Review by Booklist Review
Artist Sandy is forced out of her habitual, contented solitude when her father lands in the hospital with heart trouble during the COVID-19 pandemic. They have a prickly relationship; he's never forgiven her for being gay or for being a painter who paints poems, but they're all the family they have, except for his old dog. More intrusions occur when Martina, a forgotten college classmate, calls and recounts the first of the entrancing and mysterious tales that entwine to form Smith's dialogue-driven, deeply imagined, hilarious, and affecting tale of unexpected companionship during a plague. Martina's story involves an exquisitely constructed sixteenth-century lock and a disembodied voice saying, "Curlew or curfew. You choose." She is certain that Sandy, who always "knew what things meant," can make sense of this. Soon Martina's distraught, bossy, grown twin daughters invade Sandy's home, as does a strange, filthy teenage girl with a curlew, a now endangered bird once considered divine. Back in the bubonic plague era, a girl gifted in the metal arts is brutally ostracized.
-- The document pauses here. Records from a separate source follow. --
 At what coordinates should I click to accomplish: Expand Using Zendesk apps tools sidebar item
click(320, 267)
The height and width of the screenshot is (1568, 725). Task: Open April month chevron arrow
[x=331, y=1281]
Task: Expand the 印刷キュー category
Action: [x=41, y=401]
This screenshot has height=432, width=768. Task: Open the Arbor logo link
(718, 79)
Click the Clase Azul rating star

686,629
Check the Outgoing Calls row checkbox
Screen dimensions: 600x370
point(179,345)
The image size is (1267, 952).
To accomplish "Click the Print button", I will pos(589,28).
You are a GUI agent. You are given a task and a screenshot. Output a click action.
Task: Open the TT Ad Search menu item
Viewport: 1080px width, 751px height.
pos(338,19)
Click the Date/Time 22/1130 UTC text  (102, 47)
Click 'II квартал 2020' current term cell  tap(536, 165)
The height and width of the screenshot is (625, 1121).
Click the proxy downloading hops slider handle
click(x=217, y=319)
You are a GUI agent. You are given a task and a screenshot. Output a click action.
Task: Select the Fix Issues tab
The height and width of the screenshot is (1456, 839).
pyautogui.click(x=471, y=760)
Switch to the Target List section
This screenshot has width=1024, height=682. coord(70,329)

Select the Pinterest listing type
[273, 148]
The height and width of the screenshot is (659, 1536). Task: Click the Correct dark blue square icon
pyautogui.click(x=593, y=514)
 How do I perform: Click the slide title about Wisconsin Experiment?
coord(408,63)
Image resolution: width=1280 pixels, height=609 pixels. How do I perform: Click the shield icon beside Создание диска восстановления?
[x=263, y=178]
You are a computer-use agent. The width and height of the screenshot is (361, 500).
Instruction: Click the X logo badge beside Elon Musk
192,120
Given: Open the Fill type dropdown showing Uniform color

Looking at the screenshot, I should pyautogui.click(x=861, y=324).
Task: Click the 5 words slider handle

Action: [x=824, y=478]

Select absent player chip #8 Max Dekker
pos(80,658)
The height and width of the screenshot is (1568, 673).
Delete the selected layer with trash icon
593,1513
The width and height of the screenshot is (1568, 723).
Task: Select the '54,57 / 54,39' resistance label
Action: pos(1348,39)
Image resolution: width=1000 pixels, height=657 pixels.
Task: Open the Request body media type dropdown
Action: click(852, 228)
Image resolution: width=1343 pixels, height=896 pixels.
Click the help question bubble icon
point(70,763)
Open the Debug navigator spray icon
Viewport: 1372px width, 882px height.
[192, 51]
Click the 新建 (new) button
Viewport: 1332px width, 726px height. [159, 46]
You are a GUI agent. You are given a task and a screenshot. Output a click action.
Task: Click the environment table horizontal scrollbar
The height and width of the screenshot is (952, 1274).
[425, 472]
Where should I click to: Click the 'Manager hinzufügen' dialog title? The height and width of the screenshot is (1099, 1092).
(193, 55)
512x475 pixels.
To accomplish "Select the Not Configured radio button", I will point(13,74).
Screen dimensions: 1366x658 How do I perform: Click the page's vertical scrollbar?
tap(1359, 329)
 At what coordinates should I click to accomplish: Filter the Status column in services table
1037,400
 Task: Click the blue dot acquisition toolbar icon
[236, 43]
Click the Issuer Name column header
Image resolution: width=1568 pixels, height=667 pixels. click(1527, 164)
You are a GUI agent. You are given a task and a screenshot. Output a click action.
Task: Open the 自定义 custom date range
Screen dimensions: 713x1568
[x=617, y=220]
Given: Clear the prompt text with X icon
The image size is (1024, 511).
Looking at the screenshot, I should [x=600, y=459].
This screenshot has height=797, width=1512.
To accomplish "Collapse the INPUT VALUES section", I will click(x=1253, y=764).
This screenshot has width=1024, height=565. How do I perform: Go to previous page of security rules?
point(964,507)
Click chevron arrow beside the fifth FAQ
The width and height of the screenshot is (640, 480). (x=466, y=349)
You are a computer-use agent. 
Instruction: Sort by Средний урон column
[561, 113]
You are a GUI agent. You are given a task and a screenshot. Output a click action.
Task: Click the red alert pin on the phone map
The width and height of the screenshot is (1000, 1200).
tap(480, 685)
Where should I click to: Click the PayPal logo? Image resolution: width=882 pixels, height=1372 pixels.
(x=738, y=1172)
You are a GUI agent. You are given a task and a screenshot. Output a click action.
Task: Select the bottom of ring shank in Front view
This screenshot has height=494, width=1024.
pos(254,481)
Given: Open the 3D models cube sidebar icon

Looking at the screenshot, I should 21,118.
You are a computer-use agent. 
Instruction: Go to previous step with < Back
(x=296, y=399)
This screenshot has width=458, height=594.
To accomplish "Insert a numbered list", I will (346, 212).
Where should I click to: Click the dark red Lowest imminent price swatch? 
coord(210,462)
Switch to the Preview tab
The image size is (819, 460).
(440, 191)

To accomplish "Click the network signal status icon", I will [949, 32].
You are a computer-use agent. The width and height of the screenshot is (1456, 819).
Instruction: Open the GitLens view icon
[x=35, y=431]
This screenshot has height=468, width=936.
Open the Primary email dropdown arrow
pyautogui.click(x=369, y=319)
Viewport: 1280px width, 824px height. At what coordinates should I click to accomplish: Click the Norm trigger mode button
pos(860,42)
Returning to the present, witty and besieged Sandy is profoundly grateful to the valiant, caring hospital staff, and to the steadfast dog. Smith follows her award-winning Seasonal Quartet with a bristling yet tender, richly layered, brilliant, and dynamic novel of connections forged and love affirmed.
From Booklist, Copyright (c) American Library Association. Used with permission.
Review by Publisher's Weekly Review
Smith's expansive and tantalizing spin-off of her Seasonal Quartet series blends stories of mythology, English history, and personal trauma. While artist Sandy Gray waits for news about her elderly father who's recovering in the hospital after an unspecified life-threatening episode, she gets a call from Martina Inglis Pelf, an assistant to an art curator and former university acquaintance of Sandy's. Pelf tells a story about a lengthy airport customs detainment upon returning with a Boothby lock and key artifact belonging to a 16th-century chest and accidentally presenting the wrong passport. Pelf thinks Sandy can decipher the meaning behind a voice in the holding room that whispered "curlew or curfew." Therein lies Smith's intricate, interlocking narratives, which involve the story of three-headed beast Cerberus, whom Sandy imagines talking with brutish police in the register of "English music-hall comedy" ("'Ello 'Ello 'Ello. Wot's all this then?"); Pelf's peculiar twin daughters; and a teenaged female blacksmith during the 13th-century black plague with mythic connections to Vulcan and Pandora and haunting parallels to the Boothby apparatus and the Covid-19 pandemic. As ever, Smith's flawless stream-of-conscious narration is at once accessible and transforming, and with it she manages to contain eye-blinking hallucinatory images, such as a shattered clock that reconstitutes itself. This is a captivating Rubik's cube of fiction. (May)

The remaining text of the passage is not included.